Booth Museum of Natural History
It was a real treat to be able to visit the Booth Museum of Natural History, an eclectic Victorian-era museum filled with birds, butterflies, fossils, bones, and taxidermy animals.
The museum was founded in 1874 by naturalist and collector Edward Thomas Booth, who was keen on collecting British birds and displaying them in natural habitat settings. He ended up collecting everything from birds to bears and at his death had created more than 300 ‘dioramas’ for displays that reached from floor to ceiling.
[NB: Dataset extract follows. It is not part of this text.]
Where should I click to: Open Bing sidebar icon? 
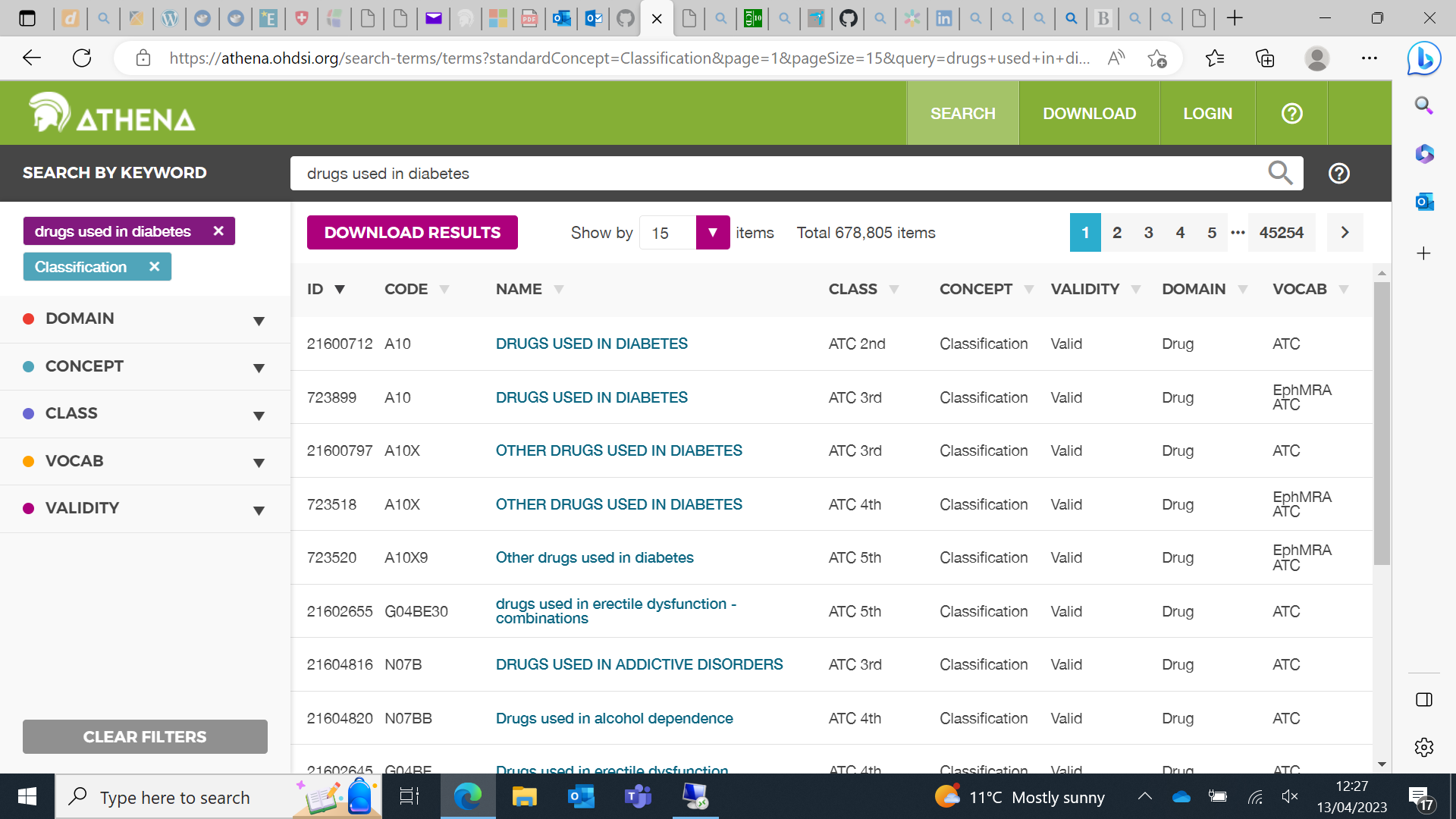pos(1423,58)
The museum is still set up in that style and now is a repository for a collection of more than 525,000 insects, 50,000 minerals and rocks, 30,000 plants, and thousands of microscopic slides.
We read that the museum also has a ‘merman’ in its collection, but on arrival, we were told that the odd artifact is on a year-long loan to another museum. So we’ll have to come back!